# GIVEN TASK A:
Copy the rows from the first one through the line containing "tap(163, 46)", both ends included, with "Control Center" replaced by "Notification Center" and nothing else changed. Leave the pictures out.

# PASSAGE SHOWN:
---------------

#pragma once
#include "Core/TObject.h"
#include "Core/EnginePtr.h"
#include "Output.h"
#include "Operand.h"

namespace code {
	STORM_PKG(core.asm);

	class Listing;
	class Binary;
	class RegSet;
	class TypeDesc;
	class Instr;

	/**
	 * An arena represents a collection of compiled code and external references for some architecture.
	 *
	 * Abstract class, there is one instantiation for each supported platform.
	 */
	class Arena : public ObjectOn<Compiler> {
		STORM_ABSTRACT_CLASS;
	public:
		// Create an arena.
		Arena();

		// Create external references.
		Ref external(const wchar *name, const void *ptr) const;
		RefSource *externalSource(const wchar *name, const void *ptr) const;

		/**
		 * Transform and translate code into machine code.
		 */

		// Detailed info from the transform operation.
		class TransformInfo {
			STORM_VALUE;
		public:
			// The final listing.
			Listing *listing;

			// The layout of all local variables.
			Array<Offset> *varLayout;

			// Create.
			STORM_CTOR TransformInfo(Listing *listing, Array<Offset> *layout)
				: listing(listing), varLayout(layout) {}
		};

		// Transform the code in preparation for this backend's code generation. This is
		// backend-specific. 'owner' is the binary object that will be called to handle exceptions.
		virtual TransformInfo STORM_FN transformInfo(Listing *src) const ABSTRACT;
		virtual Listing *STORM_FN transform(Listing *src) const;

		// Translate a previously transformed listing into machine code for this arena.
		virtual void STORM_FN output(Listing *src, Output *to) const ABSTRACT;

		/**
		 * Create output objects for this backend.
		 */

		// Create an offset-computing output.
		virtual LabelOutput *STORM_FN labelOutput() const ABSTRACT;

		// Create a code-generating output based on sizes computed by a LabelOutput.
		virtual CodeOutput *STORM_FN codeOutput(Binary *owner, LabelOutput *size) const ABSTRACT;

		// Remove all registers not preserved during a function call on this platform. This
		// implementation removes ptrA, ptrB and ptrC, but other Arena implementations may want to
		// remove others as well.
		virtual void STORM_FN removeFnRegs(RegSet *from) const;

		// Get a list of registers that may contain the return value from a function.
		virtual RegSet *STORM_FN fnResultRegs() const ABSTRACT;
		virtual Instr *STORM_FN saveFnResultReg(Reg reg, Operand to) const;
		virtual Instr *STORM_FN restoreFnResultReg(Reg reg, Operand from) const;


		/**
		 * Other backend-specific things.
		 */

		// Create a function that calls another function (optionally with a pointer sized parameter)
		// to figure out which function to actually call. Useful when implementing lazy compilation.

---------------

# GIVEN DATA:
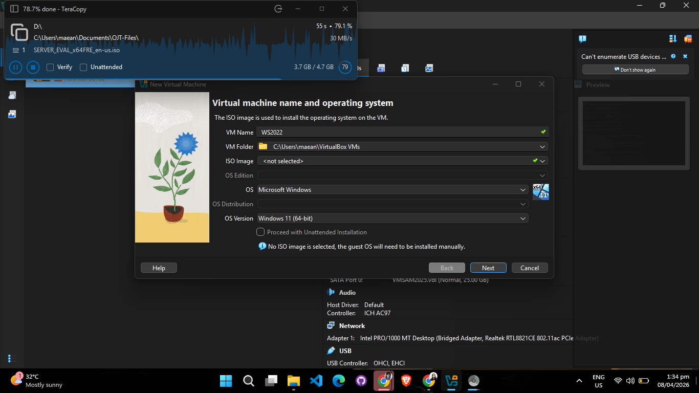Open the ISO Image dropdown
Screen dimensions: 699x393
click(x=543, y=161)
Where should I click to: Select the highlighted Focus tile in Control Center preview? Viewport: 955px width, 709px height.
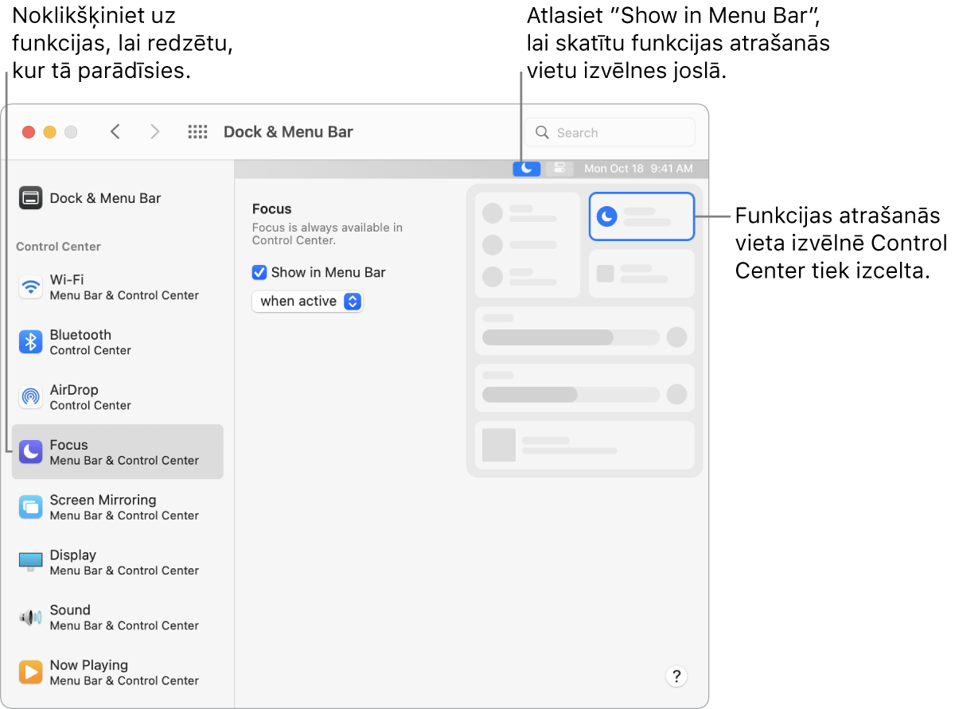(x=641, y=216)
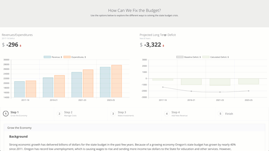Click the red down arrow beside -3,322

tap(163, 46)
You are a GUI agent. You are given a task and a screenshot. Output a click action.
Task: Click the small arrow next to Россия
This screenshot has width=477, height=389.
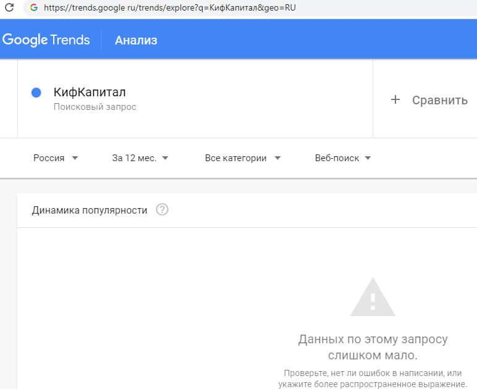tap(75, 158)
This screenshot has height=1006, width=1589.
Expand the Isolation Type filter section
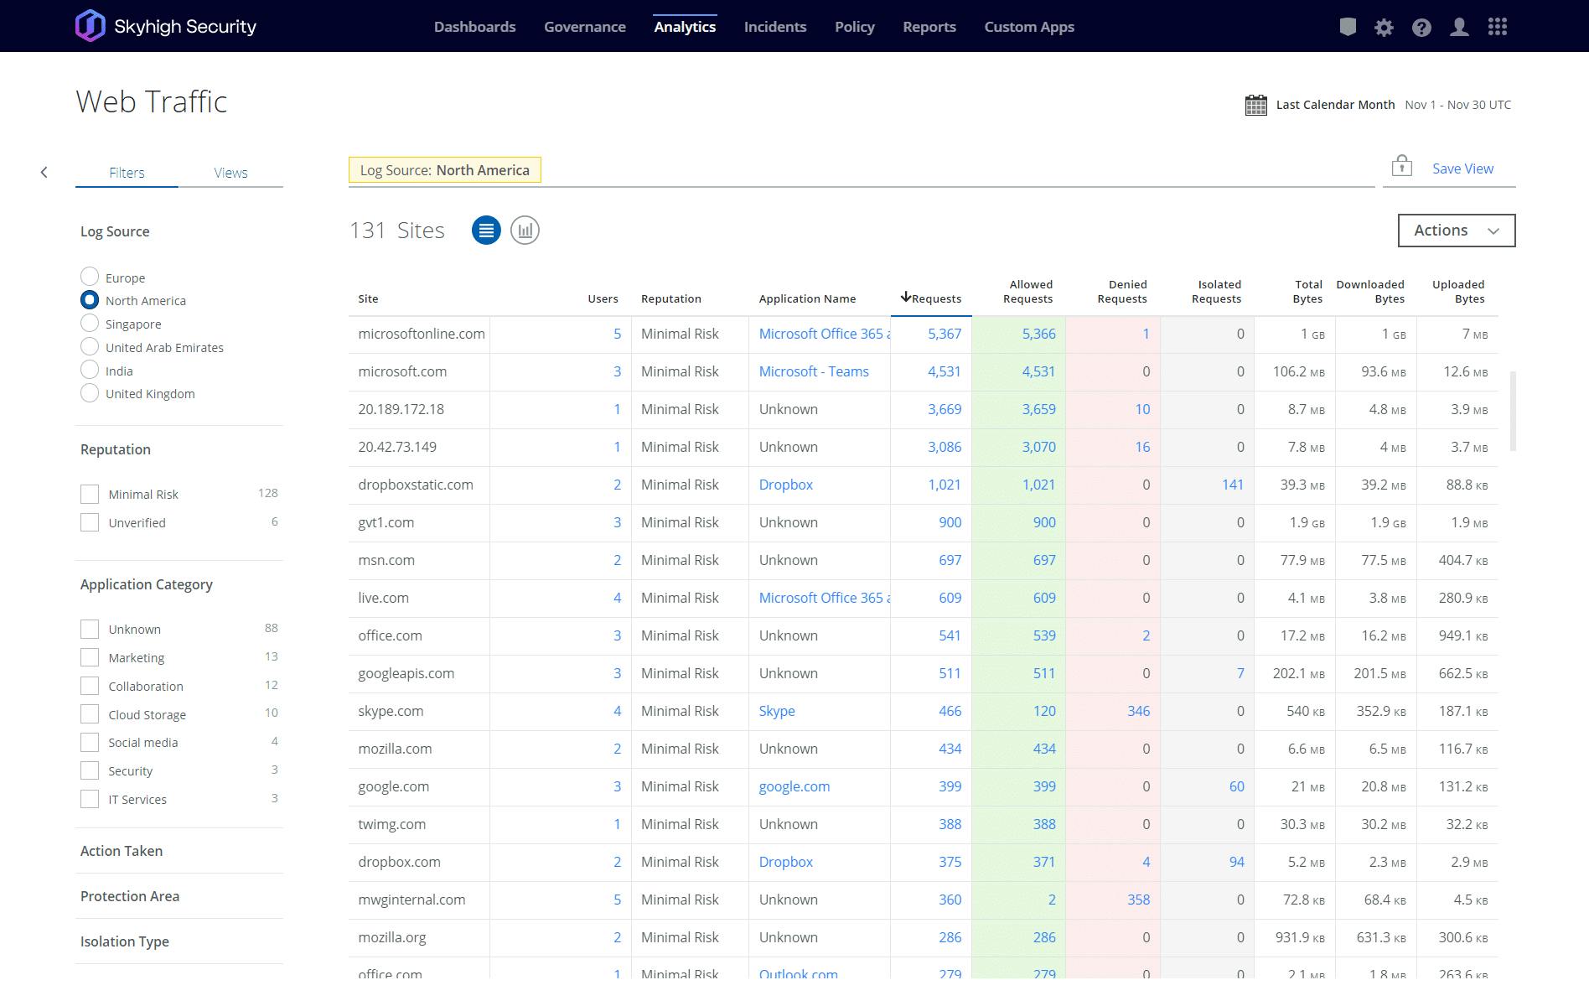125,941
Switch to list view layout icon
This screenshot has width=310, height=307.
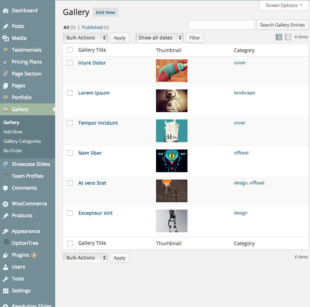[279, 37]
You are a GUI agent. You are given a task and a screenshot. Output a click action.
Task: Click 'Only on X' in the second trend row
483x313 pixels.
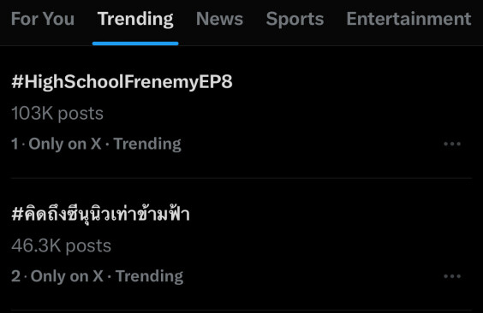[x=67, y=276]
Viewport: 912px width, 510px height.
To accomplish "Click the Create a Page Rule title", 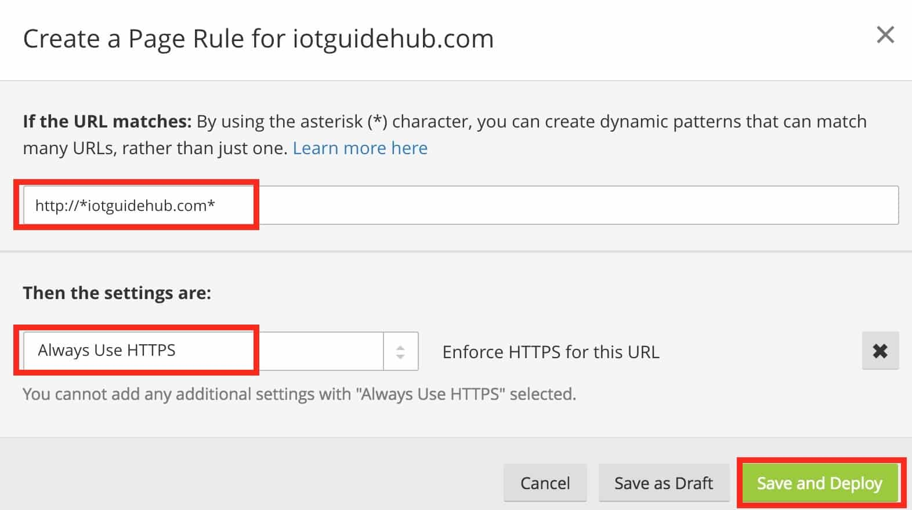I will 259,38.

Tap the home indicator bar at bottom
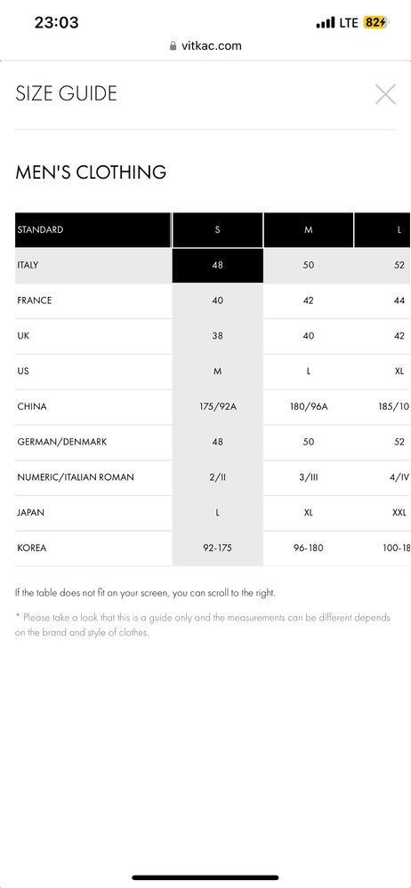pyautogui.click(x=206, y=878)
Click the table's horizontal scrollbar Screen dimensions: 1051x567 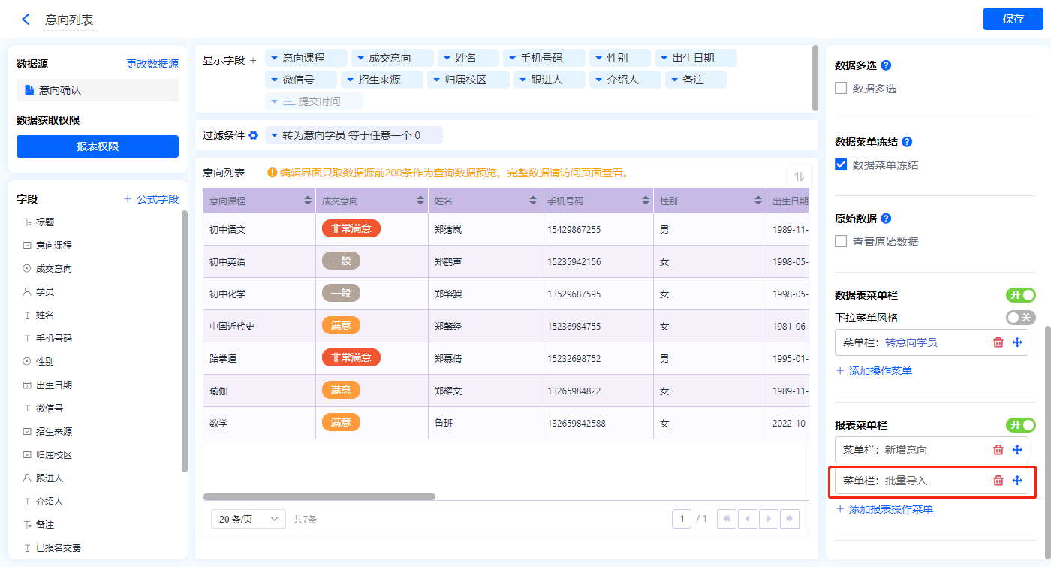tap(319, 496)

---------------

# GIVEN TASK B:
Resume the Arena class header after its last line.

# ANSWER A:
Open the ISO Image dropdown
Screen dimensions: 699x393
click(x=543, y=161)
Where should I click to: Select the highlighted Focus tile in Notification Center preview? Viewport: 955px width, 709px height.
(x=641, y=216)
Click the red down arrow beside -3,322

tap(163, 46)

# ANSWER B:
		//
		// Calls 'fn' with 'param' (always pointer-sized or empty) to compute the
		// actual function to call. The actual function (as well as the 'function' implemented by
		// the redirect) takes params as defined by 'params' and returns 'result'.
		//
		// These redirect objects are *not* platform independent!
		virtual Listing *STORM_FN redirect(Bool member, TypeDesc *result, Array<TypeDesc *> *params, Ref fn, Operand param) ABSTRACT;

		// Create a function that calls another (pre-determined) function and appends an 'EnginePtr'
		// object as the first parameter to the other function. Calling member functions in this
		// manner is not supported.
		virtual Listing *STORM_FN engineRedirect(TypeDesc *result, Array<TypeDesc *> *params, Ref fn, Operand engine) ABSTRACT;


		/**
		 * Get the location of the first parameter for a function call. Assumes that a member function is called.
		 *
		 * The location is acquired in two steps: first, an implementation asks the ID of the
		 * parameter location by calling the 'firstParamId(TypeDesc *)' function. This returns one
		 * out of several possible integers describing the parameter location. The number of
		 * possible values can be acquired by calling 'firstParamId(null)'.
		 *
		 * The ID can then be passed to 'firstParamLoc' to get an Operand describing the location.
		 *
		 * This scheme is used so that classes like VTableCalls can detect when two functions with
		 * different return values have the same vtable stub. This allows it to re-use the stubs.
		 */

		// Get the ID of the location of the first param.
		virtual Nat STORM_FN firstParamId(MAYBE(TypeDesc *) desc) ABSTRACT;

		// Access the location of the first parameter in a function size. The returned Operand is
		// always pointer-sized.
		virtual Operand STORM_FN firstParamLoc(Nat id) ABSTRACT;

		// Get a parameter that can safely be used to implement function dispatches.
		virtual Reg STORM_FN functionDispatchReg() ABSTRACT;


		/**
		 * Machine-specific parts of the ability to replace active functions.
		 */

		// Information about a created skeleton.
		class Skeleton : public Object {
			STORM_CLASS;
		public:
			// Saved non-volatile registers.
			Array<Operand> *savedRegs;

			// Location of the non-volatile registers, relative to the frame pointer.
			Array<Operand> *savedLocs;

			// Variable offsets we know about. Some may be empty.
			Array<Operand> *varOffsets;

			// Listing containing variables to make the stack frame compatible the one in the Binary.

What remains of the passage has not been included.